** Opening QUOTED PASSAGE block **

DOI: 10.3923/je.2014.34.41

Received: June 24, 2013; Accepted: November 18, 2013; Published: March 08, 2014


Milicia excelsa (Welw) C. C. Berg commonly known as Iroko is an important timber trees species in Africa. It belongs to the family Moraceae and distributed across the entire breadth of Africa (Keay, 1989). M. excelsa wood is the most valuable timber species from all of West, Central and East Africa. The wood is extensively used due to its high durability and good working properties. There is high demand of M. excelsa timber and other products from Milicia wood such as sliced veneer, rotary veneer and profile boards for decorative and structural uses. Cultivation of Milicia species is being constrained widely across West Africa by Iroko gall bug, Phytolyma lata (Cobbinah and Wagner, 1992; Cobbinah and Appiah-Kwarteng, 1996). The psyllid (iroko gall bug) attack the buds and young leaves of Milicia excelsa plants especially the seedling which later leads to formation of galls on the site of attack. The galls afterward burst to release adults when they psyllid completes their life cycle inside the gall. The bug lays eggs on young stems, leaves and shoots of the host tree in high numbers (Nichols et al., 1998). When the first instar nymphs hatches, it punctures plant surfaces and induces gall formation which later develops to enclose the nymph inside the gall.

Generally, gall formation is followed by saprophytic fungi attack on the apical region of the infested plant after the gall has ruptured to release adult leading to foliage die-back down to the wood tissue (Cobbinah and Wagner, 1995). However, the attacks decrease with age, as the old trees tend to be more resistant. Phytolyma attack stunts its growth and affects stem shape and size and also reduces the regeneration rate of the species.

Over the years, attention of researchers has been on natural regeneration (Nichols et al., 1998) and evaluation of progeny for resistant lines of M. excelsa (Cobbinah and Wagner, 1995) but a great deal of success has not been recorded. Also several chemicals have been evaluated in both Ghana and Nigeria for control of Phytolyma species but prove ineffective due to the cryptic nature of the pest. The knowledge of the biology of a pest gives an insight on the management approach that could be adopted for its Integrated Pests Management (IPM). However, currently there is dearth information on the biology of Phytolyma lata in Nigeria. Therefore this work reports the reproductive and developmental biology of Phytolyma lata on Milicia excelsa under laboratory condition.


Experimental site: The experiment was conducted at the Entomology Laboratory of Department of Crop Protection and Environmental Biology, University of Ibadan under ambient temperature, 24-27°C, 88-92% relative humidity and 12:12 day photoperiod. Treatments were arranged Completely Randomized Design (CRD) and all measurement were made under microscope fitted with an ocular micrometer eye-piece (x10).

** Closing QUOTED PASSAGE block **
** Opening DATA UNDER STUDY block **

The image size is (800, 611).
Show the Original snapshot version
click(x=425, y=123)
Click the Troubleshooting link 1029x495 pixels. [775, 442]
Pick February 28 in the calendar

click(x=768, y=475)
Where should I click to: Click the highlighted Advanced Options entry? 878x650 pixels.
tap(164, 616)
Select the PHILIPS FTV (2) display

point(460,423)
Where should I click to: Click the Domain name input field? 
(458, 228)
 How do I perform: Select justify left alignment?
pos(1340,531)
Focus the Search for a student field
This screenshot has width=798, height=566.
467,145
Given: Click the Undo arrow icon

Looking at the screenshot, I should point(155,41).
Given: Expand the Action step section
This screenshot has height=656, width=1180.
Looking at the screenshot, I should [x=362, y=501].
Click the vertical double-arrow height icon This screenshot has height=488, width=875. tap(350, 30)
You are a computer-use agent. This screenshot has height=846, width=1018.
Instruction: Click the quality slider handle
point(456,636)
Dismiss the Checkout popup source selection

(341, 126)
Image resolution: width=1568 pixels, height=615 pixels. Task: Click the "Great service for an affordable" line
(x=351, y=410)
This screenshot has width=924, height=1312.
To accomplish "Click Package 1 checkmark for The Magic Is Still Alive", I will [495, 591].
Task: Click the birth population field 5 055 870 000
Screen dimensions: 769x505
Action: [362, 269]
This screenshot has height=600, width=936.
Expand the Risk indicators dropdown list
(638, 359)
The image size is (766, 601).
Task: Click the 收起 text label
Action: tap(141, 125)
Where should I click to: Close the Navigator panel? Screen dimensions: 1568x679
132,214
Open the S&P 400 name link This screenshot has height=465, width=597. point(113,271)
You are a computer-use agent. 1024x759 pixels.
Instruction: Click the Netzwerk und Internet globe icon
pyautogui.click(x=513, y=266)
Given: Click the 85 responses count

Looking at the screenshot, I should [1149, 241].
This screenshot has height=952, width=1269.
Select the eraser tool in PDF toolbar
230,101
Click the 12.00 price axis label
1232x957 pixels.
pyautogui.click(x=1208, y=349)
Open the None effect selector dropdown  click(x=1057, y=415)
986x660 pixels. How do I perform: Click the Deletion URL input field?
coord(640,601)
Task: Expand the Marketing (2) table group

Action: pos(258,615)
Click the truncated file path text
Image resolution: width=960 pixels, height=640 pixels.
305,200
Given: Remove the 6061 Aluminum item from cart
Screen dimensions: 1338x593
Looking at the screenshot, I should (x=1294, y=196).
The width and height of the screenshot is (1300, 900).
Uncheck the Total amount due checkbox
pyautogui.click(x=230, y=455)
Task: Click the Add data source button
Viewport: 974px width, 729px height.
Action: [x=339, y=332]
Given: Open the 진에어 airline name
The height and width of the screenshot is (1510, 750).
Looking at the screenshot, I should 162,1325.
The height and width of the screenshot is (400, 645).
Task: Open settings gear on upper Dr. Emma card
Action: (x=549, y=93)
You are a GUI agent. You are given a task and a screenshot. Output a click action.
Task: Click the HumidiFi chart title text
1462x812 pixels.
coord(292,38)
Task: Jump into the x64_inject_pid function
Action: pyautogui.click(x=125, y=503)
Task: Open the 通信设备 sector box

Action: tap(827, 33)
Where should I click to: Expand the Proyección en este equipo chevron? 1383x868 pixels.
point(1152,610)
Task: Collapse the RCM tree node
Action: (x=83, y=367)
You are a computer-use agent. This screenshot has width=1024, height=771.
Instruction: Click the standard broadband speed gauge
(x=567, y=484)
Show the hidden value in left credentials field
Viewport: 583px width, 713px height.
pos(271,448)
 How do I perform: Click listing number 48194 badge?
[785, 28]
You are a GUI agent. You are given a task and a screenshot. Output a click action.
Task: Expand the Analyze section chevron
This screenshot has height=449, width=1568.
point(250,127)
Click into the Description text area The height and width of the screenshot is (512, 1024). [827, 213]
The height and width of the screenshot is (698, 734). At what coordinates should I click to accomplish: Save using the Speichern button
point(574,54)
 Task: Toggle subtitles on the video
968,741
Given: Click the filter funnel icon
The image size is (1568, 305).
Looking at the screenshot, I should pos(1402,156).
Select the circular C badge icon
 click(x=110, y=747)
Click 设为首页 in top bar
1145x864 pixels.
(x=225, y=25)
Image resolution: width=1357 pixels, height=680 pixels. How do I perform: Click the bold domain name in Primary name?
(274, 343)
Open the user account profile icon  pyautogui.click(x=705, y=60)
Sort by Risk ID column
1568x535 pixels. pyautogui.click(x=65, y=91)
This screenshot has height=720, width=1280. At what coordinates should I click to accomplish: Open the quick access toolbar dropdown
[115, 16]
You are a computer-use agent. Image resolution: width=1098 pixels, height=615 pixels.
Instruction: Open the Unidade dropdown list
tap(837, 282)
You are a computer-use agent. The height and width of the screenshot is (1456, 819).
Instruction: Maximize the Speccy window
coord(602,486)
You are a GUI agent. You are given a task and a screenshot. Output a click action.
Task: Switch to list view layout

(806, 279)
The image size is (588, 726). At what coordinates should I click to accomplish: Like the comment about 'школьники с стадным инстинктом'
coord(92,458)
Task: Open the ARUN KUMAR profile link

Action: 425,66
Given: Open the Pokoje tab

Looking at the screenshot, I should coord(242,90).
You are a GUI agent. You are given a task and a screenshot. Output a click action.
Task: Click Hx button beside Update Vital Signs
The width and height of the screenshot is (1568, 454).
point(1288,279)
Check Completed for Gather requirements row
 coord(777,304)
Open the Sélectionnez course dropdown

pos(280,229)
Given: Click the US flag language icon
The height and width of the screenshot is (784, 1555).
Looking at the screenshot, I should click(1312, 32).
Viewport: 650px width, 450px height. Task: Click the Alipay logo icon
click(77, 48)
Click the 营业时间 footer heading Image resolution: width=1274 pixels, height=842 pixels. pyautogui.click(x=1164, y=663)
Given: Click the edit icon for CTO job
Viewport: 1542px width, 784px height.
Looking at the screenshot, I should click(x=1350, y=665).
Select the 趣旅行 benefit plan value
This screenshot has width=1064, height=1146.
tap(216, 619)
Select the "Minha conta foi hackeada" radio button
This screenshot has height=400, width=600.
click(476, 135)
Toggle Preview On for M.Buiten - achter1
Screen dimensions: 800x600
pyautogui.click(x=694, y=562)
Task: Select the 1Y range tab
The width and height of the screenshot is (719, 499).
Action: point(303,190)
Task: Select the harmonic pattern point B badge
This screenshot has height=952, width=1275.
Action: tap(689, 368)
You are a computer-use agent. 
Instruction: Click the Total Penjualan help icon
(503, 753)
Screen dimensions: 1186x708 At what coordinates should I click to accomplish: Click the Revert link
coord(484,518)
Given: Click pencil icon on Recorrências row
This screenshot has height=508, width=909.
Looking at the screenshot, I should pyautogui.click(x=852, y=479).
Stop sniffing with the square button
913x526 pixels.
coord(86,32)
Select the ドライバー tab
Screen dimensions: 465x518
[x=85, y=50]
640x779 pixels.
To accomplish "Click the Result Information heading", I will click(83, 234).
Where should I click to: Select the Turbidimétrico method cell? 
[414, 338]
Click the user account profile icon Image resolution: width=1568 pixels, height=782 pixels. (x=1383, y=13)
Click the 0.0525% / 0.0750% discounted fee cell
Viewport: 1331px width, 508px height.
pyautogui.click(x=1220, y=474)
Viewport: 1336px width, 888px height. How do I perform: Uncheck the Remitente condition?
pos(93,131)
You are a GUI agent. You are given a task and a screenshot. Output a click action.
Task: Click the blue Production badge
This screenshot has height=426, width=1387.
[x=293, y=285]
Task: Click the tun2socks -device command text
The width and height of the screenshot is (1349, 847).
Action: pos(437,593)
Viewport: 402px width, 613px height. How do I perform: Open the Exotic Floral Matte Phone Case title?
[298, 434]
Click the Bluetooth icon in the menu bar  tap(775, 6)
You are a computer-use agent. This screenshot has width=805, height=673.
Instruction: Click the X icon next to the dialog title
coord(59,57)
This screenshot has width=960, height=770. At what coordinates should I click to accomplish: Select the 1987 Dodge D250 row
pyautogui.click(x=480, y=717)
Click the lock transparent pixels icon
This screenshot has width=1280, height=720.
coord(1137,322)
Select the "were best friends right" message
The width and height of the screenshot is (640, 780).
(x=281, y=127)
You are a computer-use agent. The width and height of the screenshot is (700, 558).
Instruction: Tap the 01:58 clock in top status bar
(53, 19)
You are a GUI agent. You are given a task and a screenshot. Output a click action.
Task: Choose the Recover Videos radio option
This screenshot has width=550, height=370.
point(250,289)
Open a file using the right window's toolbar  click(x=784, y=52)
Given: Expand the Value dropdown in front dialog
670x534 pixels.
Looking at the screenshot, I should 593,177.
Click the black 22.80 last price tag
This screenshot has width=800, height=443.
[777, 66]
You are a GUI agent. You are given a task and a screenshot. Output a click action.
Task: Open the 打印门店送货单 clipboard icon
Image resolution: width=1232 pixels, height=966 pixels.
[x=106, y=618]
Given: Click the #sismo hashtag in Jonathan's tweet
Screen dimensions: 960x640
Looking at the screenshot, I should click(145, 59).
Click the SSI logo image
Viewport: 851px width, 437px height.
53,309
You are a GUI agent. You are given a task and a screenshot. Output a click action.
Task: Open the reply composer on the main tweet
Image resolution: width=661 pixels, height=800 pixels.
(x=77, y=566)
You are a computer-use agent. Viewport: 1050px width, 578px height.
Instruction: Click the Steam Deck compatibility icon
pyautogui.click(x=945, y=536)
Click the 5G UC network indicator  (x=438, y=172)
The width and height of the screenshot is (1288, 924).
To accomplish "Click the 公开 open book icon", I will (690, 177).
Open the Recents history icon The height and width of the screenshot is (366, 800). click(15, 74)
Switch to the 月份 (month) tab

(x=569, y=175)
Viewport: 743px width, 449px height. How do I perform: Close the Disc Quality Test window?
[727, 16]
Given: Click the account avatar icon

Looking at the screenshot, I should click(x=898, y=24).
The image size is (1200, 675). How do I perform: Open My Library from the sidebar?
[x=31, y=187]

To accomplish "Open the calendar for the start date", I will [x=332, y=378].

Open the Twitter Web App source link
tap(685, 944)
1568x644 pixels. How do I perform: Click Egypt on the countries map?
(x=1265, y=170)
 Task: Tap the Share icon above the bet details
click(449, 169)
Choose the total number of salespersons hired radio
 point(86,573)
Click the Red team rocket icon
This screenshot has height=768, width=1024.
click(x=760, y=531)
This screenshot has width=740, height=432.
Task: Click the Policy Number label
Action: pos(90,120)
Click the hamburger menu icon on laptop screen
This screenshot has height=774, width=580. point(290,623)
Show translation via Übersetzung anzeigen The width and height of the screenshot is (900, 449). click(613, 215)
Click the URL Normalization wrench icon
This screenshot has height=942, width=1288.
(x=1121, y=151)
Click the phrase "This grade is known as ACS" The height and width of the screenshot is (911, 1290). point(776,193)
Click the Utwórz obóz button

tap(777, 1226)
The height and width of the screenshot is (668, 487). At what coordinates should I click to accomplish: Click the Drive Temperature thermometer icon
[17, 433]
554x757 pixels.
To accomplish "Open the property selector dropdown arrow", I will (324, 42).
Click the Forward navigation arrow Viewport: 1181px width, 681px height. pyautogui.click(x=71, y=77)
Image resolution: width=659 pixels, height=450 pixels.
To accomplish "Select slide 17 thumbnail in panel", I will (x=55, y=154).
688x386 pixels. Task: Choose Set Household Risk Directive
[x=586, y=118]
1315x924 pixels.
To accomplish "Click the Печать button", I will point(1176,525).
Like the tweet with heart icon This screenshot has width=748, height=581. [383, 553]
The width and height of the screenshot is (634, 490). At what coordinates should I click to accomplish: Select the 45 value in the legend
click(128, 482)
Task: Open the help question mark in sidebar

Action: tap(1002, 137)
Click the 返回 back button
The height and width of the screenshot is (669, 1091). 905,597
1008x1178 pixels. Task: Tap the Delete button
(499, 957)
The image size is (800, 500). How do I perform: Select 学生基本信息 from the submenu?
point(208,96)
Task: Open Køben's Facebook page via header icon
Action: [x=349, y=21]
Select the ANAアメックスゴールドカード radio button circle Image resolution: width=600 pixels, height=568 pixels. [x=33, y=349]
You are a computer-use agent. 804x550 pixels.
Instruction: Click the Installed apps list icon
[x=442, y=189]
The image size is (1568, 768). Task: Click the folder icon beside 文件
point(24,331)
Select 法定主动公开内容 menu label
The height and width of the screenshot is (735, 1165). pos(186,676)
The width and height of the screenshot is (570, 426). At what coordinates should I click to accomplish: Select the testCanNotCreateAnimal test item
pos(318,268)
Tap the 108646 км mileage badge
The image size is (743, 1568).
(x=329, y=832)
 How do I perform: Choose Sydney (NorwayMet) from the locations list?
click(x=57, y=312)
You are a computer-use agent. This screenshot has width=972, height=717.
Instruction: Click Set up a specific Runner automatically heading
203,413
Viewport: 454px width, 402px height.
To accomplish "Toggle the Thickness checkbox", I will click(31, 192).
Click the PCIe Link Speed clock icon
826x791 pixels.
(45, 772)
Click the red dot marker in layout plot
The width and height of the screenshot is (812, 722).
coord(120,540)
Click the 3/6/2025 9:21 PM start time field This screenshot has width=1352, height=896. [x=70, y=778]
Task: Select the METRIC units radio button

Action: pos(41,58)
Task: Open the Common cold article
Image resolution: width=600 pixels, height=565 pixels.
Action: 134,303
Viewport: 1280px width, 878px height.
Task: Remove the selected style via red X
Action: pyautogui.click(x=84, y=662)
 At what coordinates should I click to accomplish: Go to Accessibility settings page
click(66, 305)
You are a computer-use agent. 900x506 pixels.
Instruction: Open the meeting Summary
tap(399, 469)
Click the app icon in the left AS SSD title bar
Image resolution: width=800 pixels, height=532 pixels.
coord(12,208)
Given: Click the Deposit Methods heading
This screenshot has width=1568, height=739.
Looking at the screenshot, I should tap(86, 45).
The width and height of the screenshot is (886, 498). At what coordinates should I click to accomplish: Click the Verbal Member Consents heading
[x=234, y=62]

** Closing DATA UNDER STUDY block **

> QUESTIONS TO ANSWER:
A) Answer these questions from the Iroko gall bug passage:
(i) To which family does Milicia excelsa belong?
(ii) What range of relative humidity was the experiment conducted under?
(iii) Why did the chemicals evaluated in Ghana and Nigeria prove ineffective against Phytolyma species?
B) Please retype the part of the Iroko gall bug passage between "Generally, gall formation" and "of the species.", inclusive.
The items play no part in the work here.

> ANSWERS BY ITEM:
A)
(i) Moraceae
(ii) 88-92%
(iii) Because of the cryptic nature of the pest

B)
Generally, gall formation is followed by saprophytic fungi attack on the apical region of the infested plant after the gall has ruptured to release adult leading to foliage die-back down to the wood tissue (Cobbinah and Wagner, 1995). However, the attacks decrease with age, as the old trees tend to be more resistant. Phytolyma attack stunts its growth and affects stem shape and size and also reduces the regeneration rate of the species.